MLB Trade Rumors confirmed the corresponding move placing Tommy Troy on the injured list.

This isn't a mystery injury. Troy, Arizona's 2023 first-round pick out of Stanford, sprained the AC joint in his right shoulder crashing into the wall to make a catch during Saturday's game at Dodger Stadium. He still managed to underhand the ball back to Corbin Carroll before doubling over and getting pulled by manager Torey Lovullo. The move is retroactive to July 12, so the earliest Troy can return is July 22, though AC joint sprains can linger well past two weeks depending on severity.
The timing stings because Troy had been one of the better stories in the D-backs' season. Arizona's No. 4 prospect got the call on May 23 and made an immediate impression, going 2-for-4 with 2 doubles in his debut and later launching his first MLB homer off Emmet Sheehan in a win over the Dodgers. Since then he's hit .223/.299/.364 with 4 home runs, 3 doubles, a triple and 9 RBIs across 39 games, exactly the kind of controlled-cost, controllable production a roster fighting for its playoff life wants to lean on.
That's what makes this a real problem and not just a footnote. Arizona has been hovering around .500 without a clean identity as buyer or seller, and general manager Mike Hazen has publicly leaned toward adding pieces rather than dealing them off. Losing a everyday-caliber rookie bat from the outfield mix, even for a couple weeks, tightens the margin for error at exactly the moment the front office needs games in the win column to justify staying aggressive before the August 3 deadline.

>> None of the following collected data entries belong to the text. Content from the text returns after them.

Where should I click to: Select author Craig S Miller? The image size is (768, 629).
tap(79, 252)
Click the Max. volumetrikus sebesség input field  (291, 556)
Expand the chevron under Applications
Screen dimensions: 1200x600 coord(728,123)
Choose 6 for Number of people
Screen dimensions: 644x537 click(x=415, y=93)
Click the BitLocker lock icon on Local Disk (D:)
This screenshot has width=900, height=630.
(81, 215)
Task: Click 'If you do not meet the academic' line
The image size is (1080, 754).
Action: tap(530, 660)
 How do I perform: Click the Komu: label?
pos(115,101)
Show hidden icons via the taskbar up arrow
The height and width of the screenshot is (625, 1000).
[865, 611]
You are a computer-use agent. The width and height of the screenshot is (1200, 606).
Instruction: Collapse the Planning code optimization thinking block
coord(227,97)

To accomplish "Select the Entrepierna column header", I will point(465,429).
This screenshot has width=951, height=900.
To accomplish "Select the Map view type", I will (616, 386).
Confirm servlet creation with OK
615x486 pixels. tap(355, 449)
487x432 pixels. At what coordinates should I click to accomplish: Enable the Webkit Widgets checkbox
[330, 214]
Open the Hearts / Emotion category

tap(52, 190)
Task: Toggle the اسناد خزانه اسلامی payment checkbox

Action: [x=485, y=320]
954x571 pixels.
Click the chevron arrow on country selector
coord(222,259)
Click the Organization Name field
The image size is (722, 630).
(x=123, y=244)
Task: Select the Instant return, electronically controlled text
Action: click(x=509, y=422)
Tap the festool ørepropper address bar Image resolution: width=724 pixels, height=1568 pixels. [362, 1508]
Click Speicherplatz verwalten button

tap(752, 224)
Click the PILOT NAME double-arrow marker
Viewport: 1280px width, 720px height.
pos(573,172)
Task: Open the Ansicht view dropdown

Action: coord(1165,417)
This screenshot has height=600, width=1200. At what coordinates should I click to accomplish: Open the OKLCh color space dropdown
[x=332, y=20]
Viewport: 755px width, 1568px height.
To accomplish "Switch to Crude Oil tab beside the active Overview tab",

It also reshuffles an already crowded roster picture. Troy's promotion had been squeezing playing time for other outfield options all season, so his IL stint at least buys someone else reps in the short term. But nobody in Arizona wants to solve a roster logjam by having their most exciting rookie get hurt making a highlight-reel play. The Diamondbacks now have to navigate the next two-plus weeks without him while still deciding what kind of team they actually are.